The Gnetum species is from the vine gymnosperm. Species number about 40 within this family. They feature decussate leaves, vessels in stems similar to angiosperms. They are overall dioecious pollen spreaders. G. macrostachyum is an evergreen climbing plant that has twining stems.

It is harvested for use as food and a source of fibre.

This plant is widely distributed, and is protected in various countries and islands. It is mainly located in East Asia in places such as Thailand, Cambodia, Indonesia and even New Guinea.

It usually grows in environments such as humid tropical rainforests, preferably by rivers on red or black soil, and usually at low elevations.

== Uses ==

They produce red fruits, with seeds edible after roasting. The bark fibers are known for making ropes. G. macrostachyum is usually only harvested when it is abundant, only because this plant poses no direct threat to any species.

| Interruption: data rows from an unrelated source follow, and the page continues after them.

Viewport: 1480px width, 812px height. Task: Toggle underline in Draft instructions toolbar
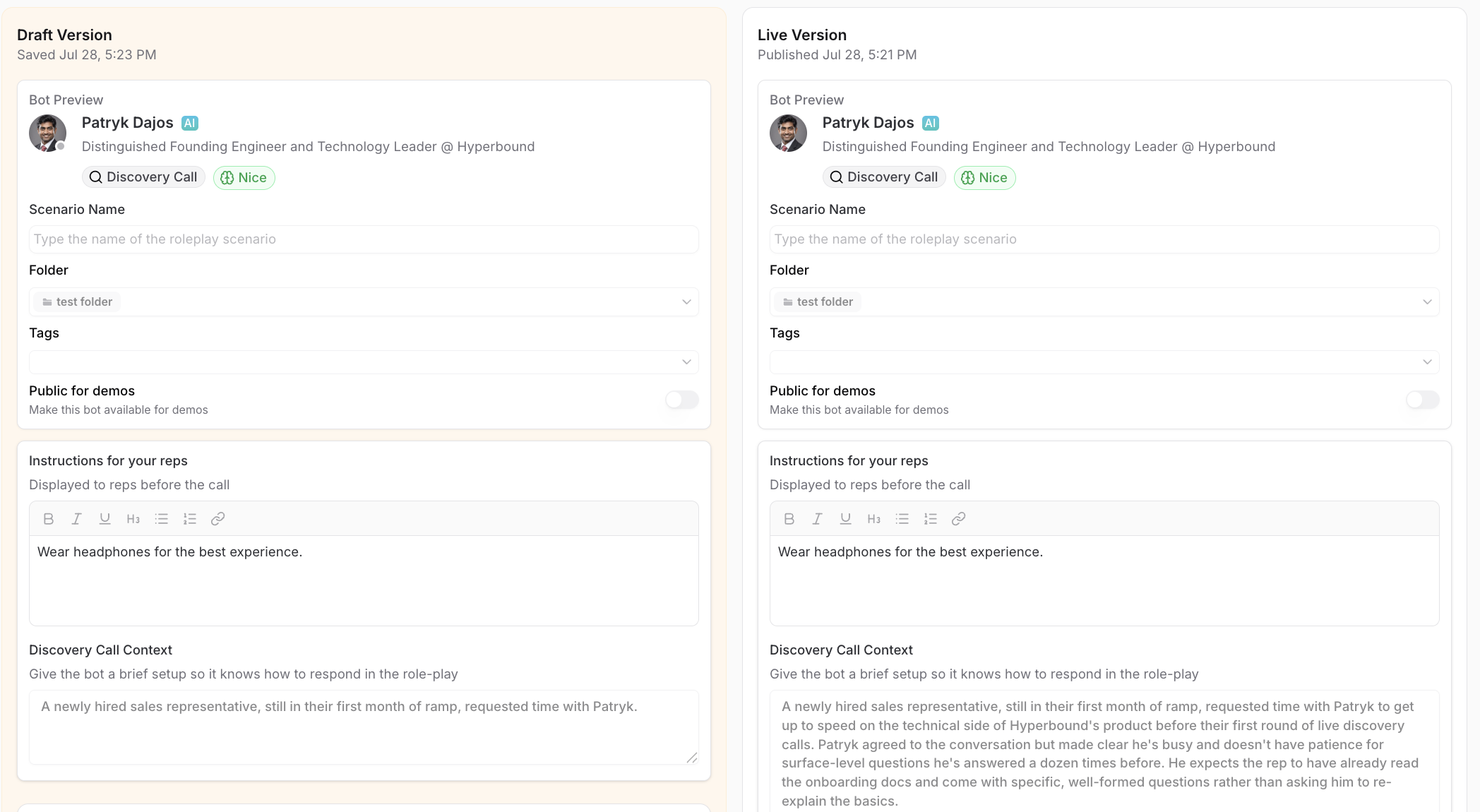coord(105,519)
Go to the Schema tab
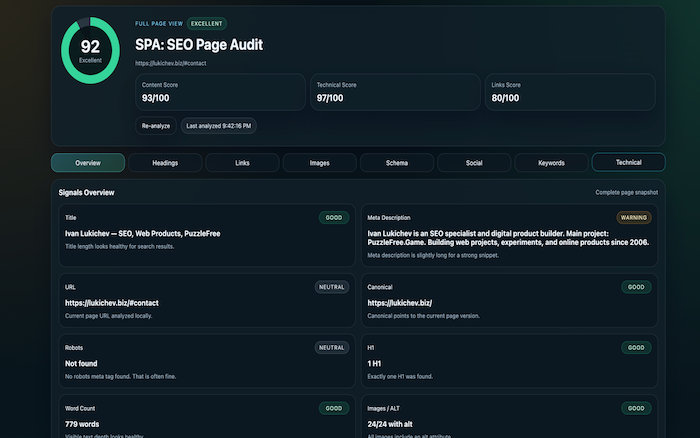This screenshot has height=438, width=700. point(396,163)
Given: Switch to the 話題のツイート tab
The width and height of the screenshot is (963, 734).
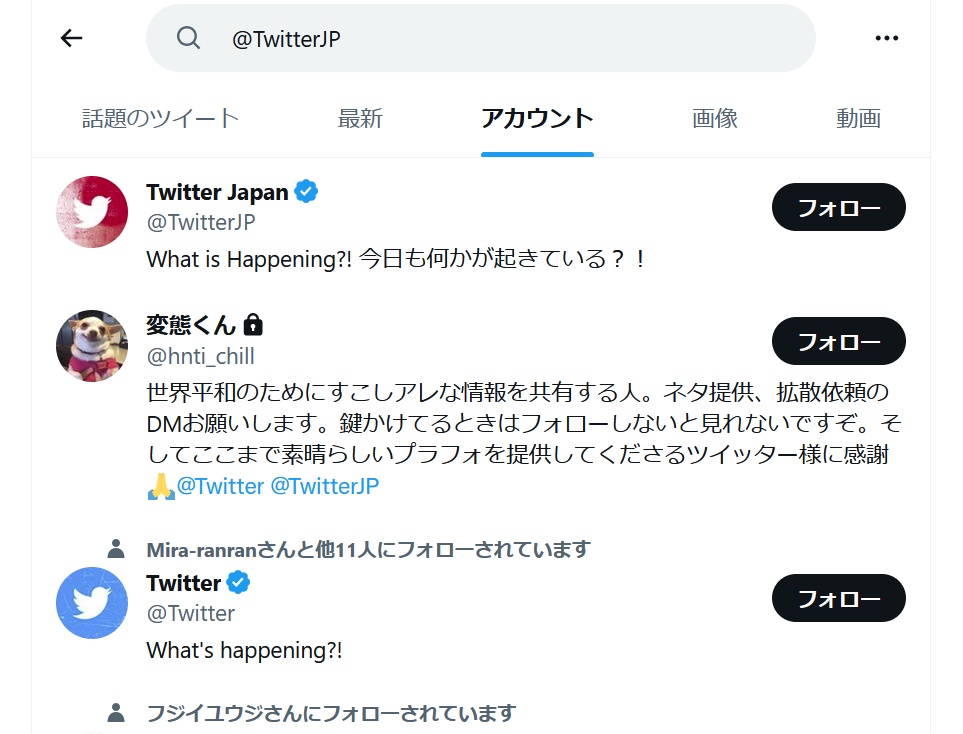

Related species G. gnemon can be used for most/all of the same purposes as G. macrostachyum.

== Threats ==

This species is threatened due to habitat loss. Montane forests tend to be more intact as a habitat, but in the lower parts of Sumatra and Java the species is endangered. To prevent extermination, many G. macrostachyum specimens have been planted in protected areas of parks.